### About this task
Each record that follows is to be duplicated exactly, though its pictures are not.

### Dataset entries
▬▬▬▬▬▬

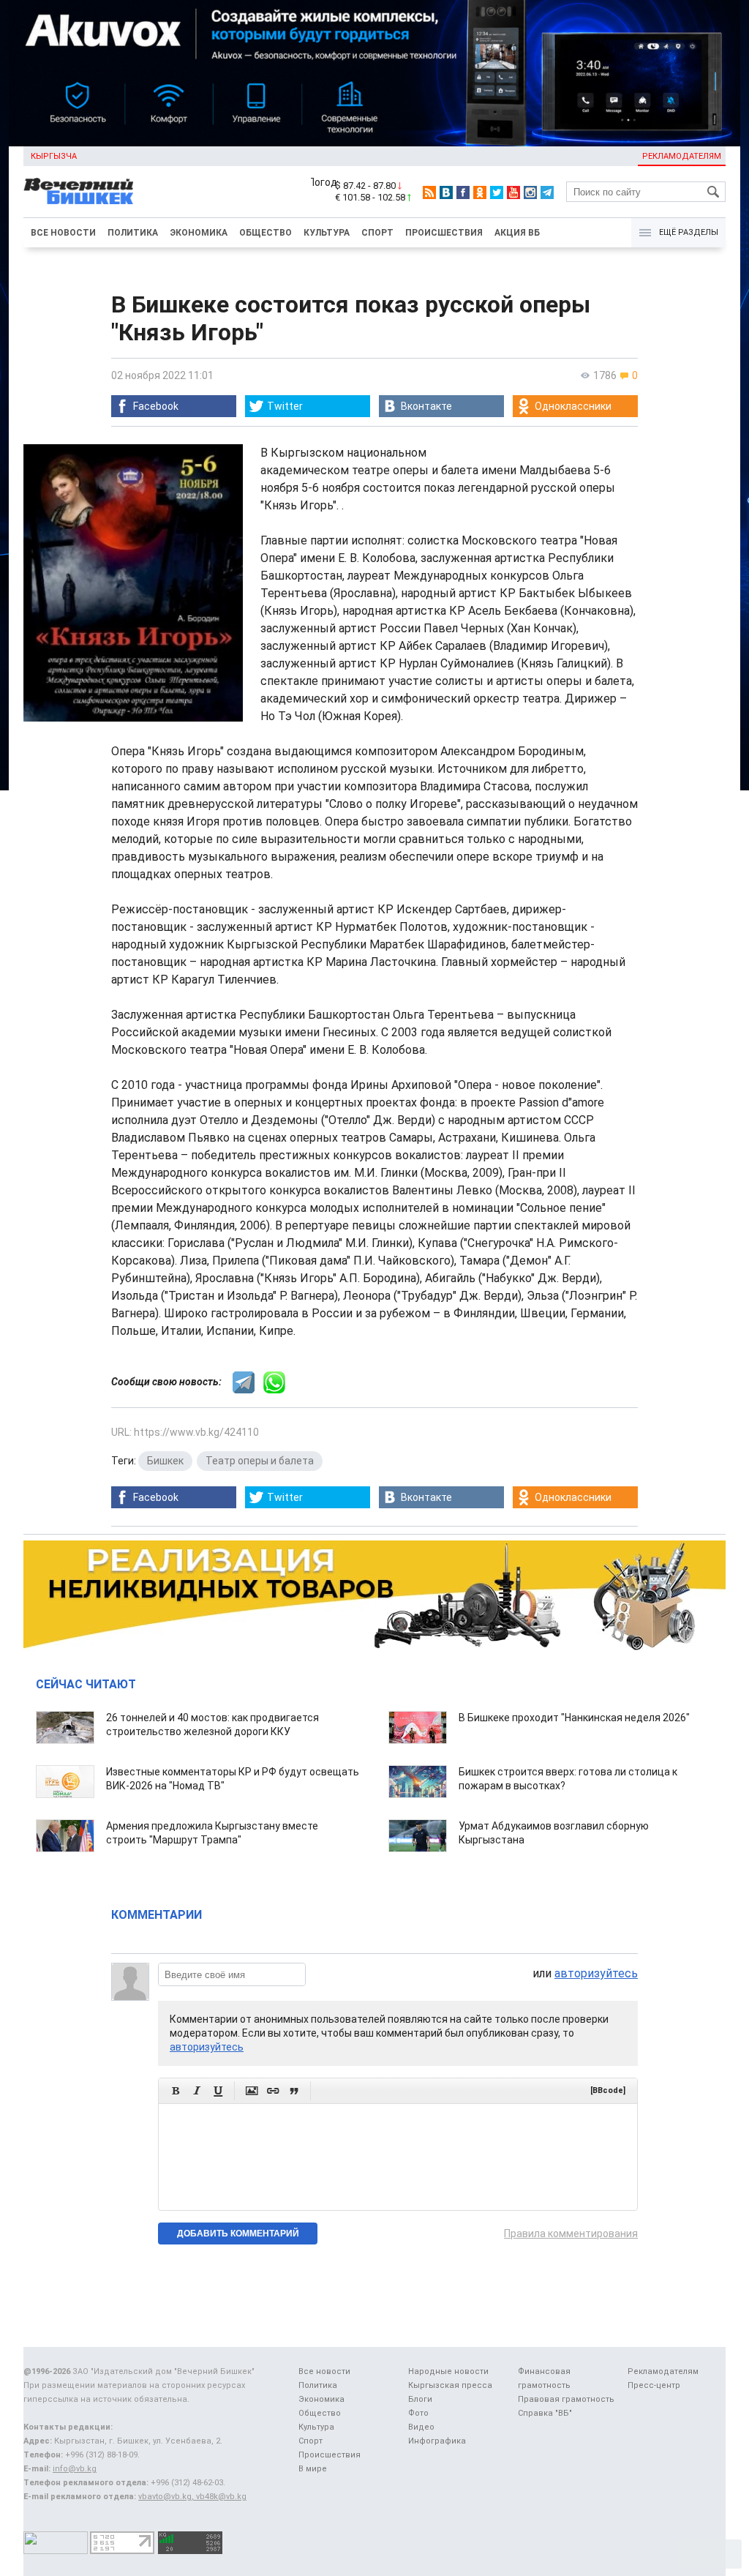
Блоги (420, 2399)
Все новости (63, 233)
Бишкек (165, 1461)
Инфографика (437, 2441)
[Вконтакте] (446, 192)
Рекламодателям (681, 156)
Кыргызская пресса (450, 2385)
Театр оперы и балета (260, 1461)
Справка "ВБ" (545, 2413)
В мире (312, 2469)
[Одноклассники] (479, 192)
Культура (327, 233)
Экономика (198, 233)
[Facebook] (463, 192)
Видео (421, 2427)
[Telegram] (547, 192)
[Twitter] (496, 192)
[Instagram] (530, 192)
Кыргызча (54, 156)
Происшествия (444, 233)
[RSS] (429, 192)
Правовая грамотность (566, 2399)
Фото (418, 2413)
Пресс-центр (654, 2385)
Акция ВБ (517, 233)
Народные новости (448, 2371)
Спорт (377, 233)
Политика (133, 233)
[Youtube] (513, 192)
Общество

▬▬▬▬▬▬

### Problem solution
Блоги (420, 2399)
Все новости (63, 233)
Бишкек (165, 1461)
Инфографика (437, 2441)
[Вконтакте] (446, 192)
Рекламодателям (681, 156)
Кыргызская пресса (450, 2385)
Театр оперы и балета (260, 1461)
Справка "ВБ" (545, 2413)
В мире (312, 2469)
[Одноклассники] (479, 192)
Культура (327, 233)
Экономика (198, 233)
[Facebook] (463, 192)
Видео (421, 2427)
[Telegram] (547, 192)
[Twitter] (496, 192)
[Instagram] (530, 192)
Кыргызча (54, 156)
Происшествия (444, 233)
[RSS] (429, 192)
Правовая грамотность (566, 2399)
Фото (418, 2413)
Пресс-центр (654, 2385)
Акция ВБ (517, 233)
Народные новости (448, 2371)
Спорт (377, 233)
Политика (133, 233)
[Youtube] (513, 192)
Общество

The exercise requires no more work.